I've seen that. I'm not sure the folks who own it would be happy if I invoked
their corporate name (it was an internal tool), but that's exactly what they built: a
system that took flow charts and converted them to code. The code was nearly impossible
to maintain outside the tool environment, and awkward to maintain within it. -- Ian
________________________________________
From: cctalk-bounces at
classiccmp.org [cctalk-bounces at
classiccmp.org] On Behalf Of
Charlie Carothers [csquared3 at
tx.rr.com]
Sent: Saturday, February 12, 2011 5:58 PM
To: On-Topic Posts Only
Subject: OT: Coding revolution, was: Seeking: IBM Coding Forms
On 2/10/2011 7:48 PM, Fred Cisin wrote:
Somebody just left an IBM FLOWCHARTING TEMPLATE
X20-8020 on the floor in
the hallway.
Remember when flowcharts were a REQUIRED part of documentation?
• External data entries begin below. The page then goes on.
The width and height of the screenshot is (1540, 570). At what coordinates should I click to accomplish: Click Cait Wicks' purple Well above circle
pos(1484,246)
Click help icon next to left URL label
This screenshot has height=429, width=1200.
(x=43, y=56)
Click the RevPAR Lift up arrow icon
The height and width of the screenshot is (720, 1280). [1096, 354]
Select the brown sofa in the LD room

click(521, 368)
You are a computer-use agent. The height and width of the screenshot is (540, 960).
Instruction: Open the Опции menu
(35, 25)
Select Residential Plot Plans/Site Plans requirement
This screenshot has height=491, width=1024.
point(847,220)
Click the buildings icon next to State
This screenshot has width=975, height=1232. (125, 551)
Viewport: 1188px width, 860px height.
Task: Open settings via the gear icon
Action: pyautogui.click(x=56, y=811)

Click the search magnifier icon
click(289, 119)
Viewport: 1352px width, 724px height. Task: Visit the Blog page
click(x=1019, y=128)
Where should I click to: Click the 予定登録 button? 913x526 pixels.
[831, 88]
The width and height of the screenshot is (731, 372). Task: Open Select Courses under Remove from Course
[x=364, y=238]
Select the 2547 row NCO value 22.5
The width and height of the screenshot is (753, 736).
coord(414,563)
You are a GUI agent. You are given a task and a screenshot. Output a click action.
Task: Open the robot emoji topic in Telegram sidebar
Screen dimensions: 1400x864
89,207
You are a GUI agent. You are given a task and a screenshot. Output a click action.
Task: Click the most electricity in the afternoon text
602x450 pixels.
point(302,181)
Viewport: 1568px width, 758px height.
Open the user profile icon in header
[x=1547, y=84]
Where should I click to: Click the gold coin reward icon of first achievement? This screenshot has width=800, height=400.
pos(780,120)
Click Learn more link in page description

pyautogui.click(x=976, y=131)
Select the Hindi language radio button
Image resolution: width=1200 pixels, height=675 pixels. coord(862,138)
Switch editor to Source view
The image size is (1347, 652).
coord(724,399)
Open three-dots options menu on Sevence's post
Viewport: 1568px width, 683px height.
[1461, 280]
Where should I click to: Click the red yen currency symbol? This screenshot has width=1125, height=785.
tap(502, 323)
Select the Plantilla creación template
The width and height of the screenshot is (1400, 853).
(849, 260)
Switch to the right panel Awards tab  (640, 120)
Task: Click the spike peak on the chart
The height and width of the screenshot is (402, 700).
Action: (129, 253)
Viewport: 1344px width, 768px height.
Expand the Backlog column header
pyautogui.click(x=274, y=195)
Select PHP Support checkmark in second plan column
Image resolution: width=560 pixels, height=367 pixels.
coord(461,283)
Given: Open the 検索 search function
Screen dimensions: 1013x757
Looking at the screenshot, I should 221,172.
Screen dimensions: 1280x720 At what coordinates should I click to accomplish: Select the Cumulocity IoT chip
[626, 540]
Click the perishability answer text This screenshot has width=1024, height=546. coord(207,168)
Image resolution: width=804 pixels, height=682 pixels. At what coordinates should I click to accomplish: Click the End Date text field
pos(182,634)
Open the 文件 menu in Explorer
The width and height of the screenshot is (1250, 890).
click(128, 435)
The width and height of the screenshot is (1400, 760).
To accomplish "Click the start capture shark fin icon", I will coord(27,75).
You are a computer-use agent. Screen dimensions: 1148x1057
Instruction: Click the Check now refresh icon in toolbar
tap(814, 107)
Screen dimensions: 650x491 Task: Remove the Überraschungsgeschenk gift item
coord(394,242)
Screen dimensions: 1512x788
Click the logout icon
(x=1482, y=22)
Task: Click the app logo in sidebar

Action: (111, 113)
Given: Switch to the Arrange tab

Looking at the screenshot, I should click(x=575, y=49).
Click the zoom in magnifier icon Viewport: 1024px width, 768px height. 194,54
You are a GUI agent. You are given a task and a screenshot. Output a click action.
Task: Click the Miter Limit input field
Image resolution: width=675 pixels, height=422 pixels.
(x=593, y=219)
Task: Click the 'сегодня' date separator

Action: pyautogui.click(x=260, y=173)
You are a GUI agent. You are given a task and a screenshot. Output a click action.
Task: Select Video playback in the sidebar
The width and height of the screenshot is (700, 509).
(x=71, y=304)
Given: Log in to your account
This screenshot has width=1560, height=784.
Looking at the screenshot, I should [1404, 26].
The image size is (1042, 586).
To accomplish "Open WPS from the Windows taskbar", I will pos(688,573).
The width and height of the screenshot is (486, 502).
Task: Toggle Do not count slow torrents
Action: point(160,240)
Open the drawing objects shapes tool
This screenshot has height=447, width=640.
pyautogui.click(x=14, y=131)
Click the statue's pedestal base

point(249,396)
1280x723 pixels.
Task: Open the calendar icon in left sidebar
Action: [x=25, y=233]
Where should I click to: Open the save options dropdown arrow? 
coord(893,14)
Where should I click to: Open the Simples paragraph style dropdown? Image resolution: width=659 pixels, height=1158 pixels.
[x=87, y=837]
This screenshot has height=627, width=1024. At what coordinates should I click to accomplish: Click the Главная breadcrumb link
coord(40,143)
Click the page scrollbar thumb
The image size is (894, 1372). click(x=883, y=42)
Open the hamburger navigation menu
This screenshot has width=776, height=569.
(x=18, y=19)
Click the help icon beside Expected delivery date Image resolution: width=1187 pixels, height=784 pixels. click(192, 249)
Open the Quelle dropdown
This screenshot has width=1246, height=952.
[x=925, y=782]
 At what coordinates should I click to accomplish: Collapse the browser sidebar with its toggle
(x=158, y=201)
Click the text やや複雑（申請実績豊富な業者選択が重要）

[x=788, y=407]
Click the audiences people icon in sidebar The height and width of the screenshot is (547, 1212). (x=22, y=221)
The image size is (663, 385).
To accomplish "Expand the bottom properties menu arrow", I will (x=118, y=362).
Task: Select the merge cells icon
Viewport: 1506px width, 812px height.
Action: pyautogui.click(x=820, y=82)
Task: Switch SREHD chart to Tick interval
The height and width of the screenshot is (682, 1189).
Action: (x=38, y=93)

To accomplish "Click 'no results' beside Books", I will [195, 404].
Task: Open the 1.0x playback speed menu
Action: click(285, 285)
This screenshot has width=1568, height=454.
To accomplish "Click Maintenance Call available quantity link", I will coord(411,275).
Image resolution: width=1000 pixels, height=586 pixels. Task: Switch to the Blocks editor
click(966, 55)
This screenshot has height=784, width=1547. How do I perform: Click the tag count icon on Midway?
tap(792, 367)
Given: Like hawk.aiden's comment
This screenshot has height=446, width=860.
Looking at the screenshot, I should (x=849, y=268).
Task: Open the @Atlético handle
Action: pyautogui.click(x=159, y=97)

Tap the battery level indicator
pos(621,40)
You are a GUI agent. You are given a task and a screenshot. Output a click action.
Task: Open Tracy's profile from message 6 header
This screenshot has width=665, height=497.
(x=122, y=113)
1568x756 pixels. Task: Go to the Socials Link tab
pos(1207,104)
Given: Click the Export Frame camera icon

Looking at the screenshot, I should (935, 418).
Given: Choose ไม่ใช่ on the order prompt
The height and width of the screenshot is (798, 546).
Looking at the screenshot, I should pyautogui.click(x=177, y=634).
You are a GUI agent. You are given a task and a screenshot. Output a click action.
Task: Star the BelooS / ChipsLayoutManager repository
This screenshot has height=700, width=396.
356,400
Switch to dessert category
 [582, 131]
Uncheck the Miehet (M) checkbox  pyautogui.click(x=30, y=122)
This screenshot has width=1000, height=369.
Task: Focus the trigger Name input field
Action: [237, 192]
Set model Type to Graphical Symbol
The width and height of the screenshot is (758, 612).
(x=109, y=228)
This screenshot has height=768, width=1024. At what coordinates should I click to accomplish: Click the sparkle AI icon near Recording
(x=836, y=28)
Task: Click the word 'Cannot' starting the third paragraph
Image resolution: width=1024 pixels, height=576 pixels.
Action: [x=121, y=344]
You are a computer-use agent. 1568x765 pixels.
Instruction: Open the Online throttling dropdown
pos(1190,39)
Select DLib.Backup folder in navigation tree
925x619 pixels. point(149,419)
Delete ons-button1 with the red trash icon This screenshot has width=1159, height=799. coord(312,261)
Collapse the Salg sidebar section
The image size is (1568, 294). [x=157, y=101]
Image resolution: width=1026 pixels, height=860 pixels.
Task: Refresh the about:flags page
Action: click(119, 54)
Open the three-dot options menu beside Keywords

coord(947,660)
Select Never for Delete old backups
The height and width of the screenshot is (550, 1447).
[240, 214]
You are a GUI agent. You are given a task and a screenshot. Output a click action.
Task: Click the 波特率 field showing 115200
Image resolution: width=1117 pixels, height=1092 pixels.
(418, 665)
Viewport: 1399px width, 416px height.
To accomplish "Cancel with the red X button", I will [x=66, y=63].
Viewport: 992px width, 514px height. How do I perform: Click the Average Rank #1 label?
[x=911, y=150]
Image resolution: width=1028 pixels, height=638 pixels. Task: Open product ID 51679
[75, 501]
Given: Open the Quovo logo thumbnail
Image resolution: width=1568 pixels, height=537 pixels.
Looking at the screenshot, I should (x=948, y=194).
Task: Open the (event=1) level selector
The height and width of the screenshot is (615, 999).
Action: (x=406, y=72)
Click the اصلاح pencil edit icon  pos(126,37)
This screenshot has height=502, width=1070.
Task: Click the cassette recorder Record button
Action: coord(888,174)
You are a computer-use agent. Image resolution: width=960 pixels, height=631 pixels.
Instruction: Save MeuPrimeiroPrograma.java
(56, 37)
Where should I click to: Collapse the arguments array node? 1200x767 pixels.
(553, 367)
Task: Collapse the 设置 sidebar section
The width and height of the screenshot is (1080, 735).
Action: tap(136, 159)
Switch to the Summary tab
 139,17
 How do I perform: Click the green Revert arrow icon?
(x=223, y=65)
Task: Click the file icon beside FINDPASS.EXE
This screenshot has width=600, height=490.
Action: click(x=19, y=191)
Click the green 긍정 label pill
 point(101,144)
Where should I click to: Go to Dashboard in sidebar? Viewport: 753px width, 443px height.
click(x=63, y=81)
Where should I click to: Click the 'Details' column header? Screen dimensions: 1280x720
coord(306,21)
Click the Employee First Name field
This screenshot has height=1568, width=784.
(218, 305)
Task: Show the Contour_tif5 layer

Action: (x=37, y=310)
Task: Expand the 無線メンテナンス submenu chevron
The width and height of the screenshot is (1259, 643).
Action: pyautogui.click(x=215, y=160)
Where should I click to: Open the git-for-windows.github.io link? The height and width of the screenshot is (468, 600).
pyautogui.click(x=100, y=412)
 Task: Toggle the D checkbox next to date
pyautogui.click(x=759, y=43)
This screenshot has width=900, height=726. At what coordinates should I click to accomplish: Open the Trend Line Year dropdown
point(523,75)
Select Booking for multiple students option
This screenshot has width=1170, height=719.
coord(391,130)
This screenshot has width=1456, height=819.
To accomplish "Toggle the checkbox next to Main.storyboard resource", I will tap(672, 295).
So, sure enough, we wrote a program that would take a deck of FORTRAN
cards and produce a flowchart. It was not a particcularly USABLE
flowchart, but it met the "requirement".
Perhaps we should couple a flowchart editor/creator with a code generator
as our next paradigm :-?
--
Grumpy Ol' Fred cisin at
xenosoft.com
Something along those lines has actually occurred to me too. I keep
thinking there should be *something* that could be done to revolutionize
the way software is created. I'm pretty convinced the way it's
currently done is not the answer. Though I still really enjoy writing C
code, and though I'm careful to try to create easily understandable and
maintainable code, I always seem to finish projects with the uneasy
feeling that it could have been done better, maybe a lot better. BTW, I
reject the idea that OO is the answer. I think when I was younger I
didn't feel that way; I was just happy that the blooming thing worked!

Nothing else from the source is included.